We’ll be recruiting a team of early career researchers to join our project to help us investigate morphological processing in Tagalog, Bangla, Arabic, Slovenian and Bosnian-Serbo-Croatian in early 2021. The project will run from 2021-2024.
Grant awarded to investigate Cognitive plasticity and language acquisition: The effects of linguistic environment
Professor Heather Goad, and her colleagues at McGill University’s Language Acquisition Research Group (Fred Genesee, Gigi Luk, Stefano Rezzonico, Phaedra Royle, Karsten Steinhauer, Elin Thordardottir & Lydia White), along with a team of collaborators including lab director Linnaea Stockall and other researchers in Canada (Denise Klein, McGill and Johanne Paradis, University of Alberta) and the U.K. (Victoria Joffe, Essex) have been awarded $CAN320,000 for their project Plasticité cognitive et acquisition du langage : l’effet de l’environnement linguistique / Cognitive plasticity and language acquisition: The effects of linguistic environment by the Fonds de recherche du Québec – Société et culture, Programme de soutien aux équipes de recherche. This project will run from 2020-2024.
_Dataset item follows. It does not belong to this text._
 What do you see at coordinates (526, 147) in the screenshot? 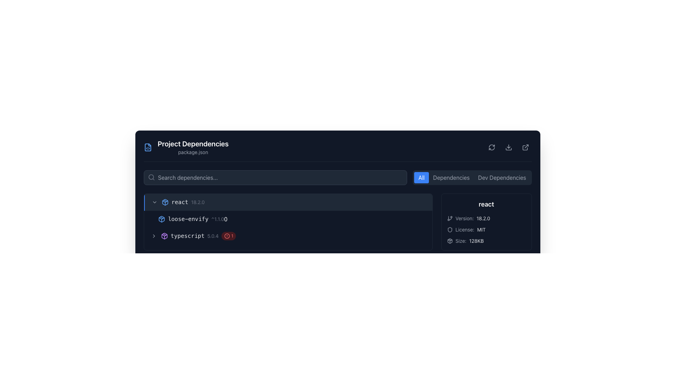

three new papers about generics
It’s been a productive few weeks for the Generics project team (Linnaea, Dimitra Lazaridou-Chatzigoga and Napoleon Katsos). We’ve just one new paper come out, with two more on the way! We’ve just published our research on how children and adults understand and make new generalisations about ‘striking’ properties that are expressed in the form of a generic statement (eg. glippets love to play with fire). We find that both children and adults are less likely to extend such a property to a novel exemplar, counter to the results of previous experiments, and suggestions in the semantics literature proposing that strikingness licenses generic generalisations for properties with low statistical prevalence (eg. sharks kill people). Read the paper here. This research was funded by our British Academy Small Grant “Learning about the world through generic statements: a cross-linguistic perspective.” (SG-132271).
2019 Lazaridou-Chatzigoga, Dimitra, Katsos, Napoleon, and Stockall, Linnaea. Generalising about striking properties: do glippets love to play with fire? Frontiers in Psychology. doi.org/10.3389/fpsyg.2019.01971
And our work on the processing of generic vs. quantificational generalisations in context will soon be appearing in two publications. In the Journal of Semantics, our paper Contextualising generic and universal generalisations: quantifier domain restriction and the generic overgeneralisation effect. describes a pair of English and Greek experiments demonstrating that the so-called Generic Over-Generalisation (GOG) effect may be largely due to correct, grammatically licensed Quantifier Domain Restriction (QDR) rather than to a processing error. Our paper Experimental evidence on genericity and universal quantification in Greek and English., which will be published in the Proceedings of the 13th International Conference on Greek Linguistics, reports additional experimental work on the Greek quantifiers o kathé and kathé, further supporting the QDR approach.